What the task requires |
Lines from the listing below that contain the string "width" are to be reported.

Data excerpts |
◆ ◆ ◆

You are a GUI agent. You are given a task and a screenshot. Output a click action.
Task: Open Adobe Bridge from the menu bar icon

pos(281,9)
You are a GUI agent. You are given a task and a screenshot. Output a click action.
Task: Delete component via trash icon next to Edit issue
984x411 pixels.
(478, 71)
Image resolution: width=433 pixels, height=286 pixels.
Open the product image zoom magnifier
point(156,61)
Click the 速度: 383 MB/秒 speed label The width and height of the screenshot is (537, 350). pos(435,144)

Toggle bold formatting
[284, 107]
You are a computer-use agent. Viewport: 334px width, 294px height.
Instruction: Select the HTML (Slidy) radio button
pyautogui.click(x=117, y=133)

◆ ◆ ◆

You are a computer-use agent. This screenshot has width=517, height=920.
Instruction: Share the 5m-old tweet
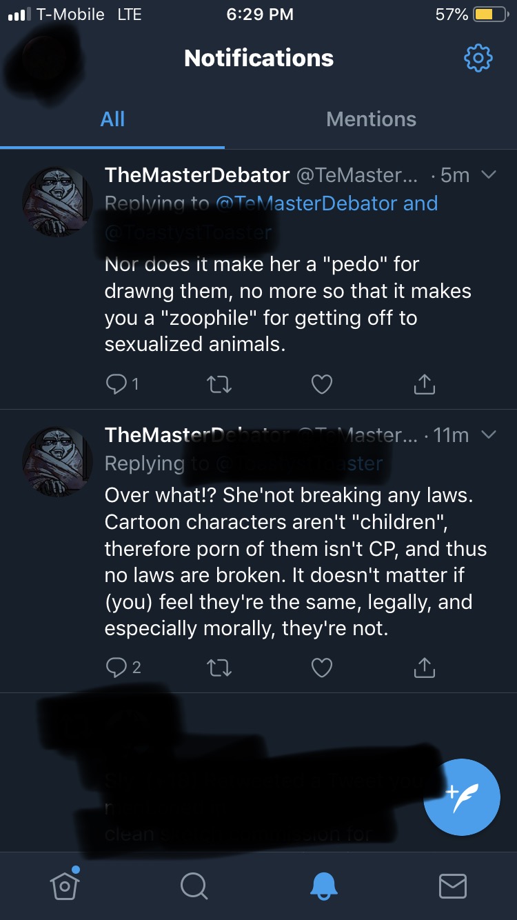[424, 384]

◆ ◆ ◆

Result |
Image resolution: width=433 pixels, height=286 pixels.
Click the 速度: 383 MB/秒 speed label The width and height of the screenshot is (537, 350). pos(435,144)
You are a computer-use agent. Viewport: 334px width, 294px height.
You are a computer-use agent. This screenshot has width=517, height=920.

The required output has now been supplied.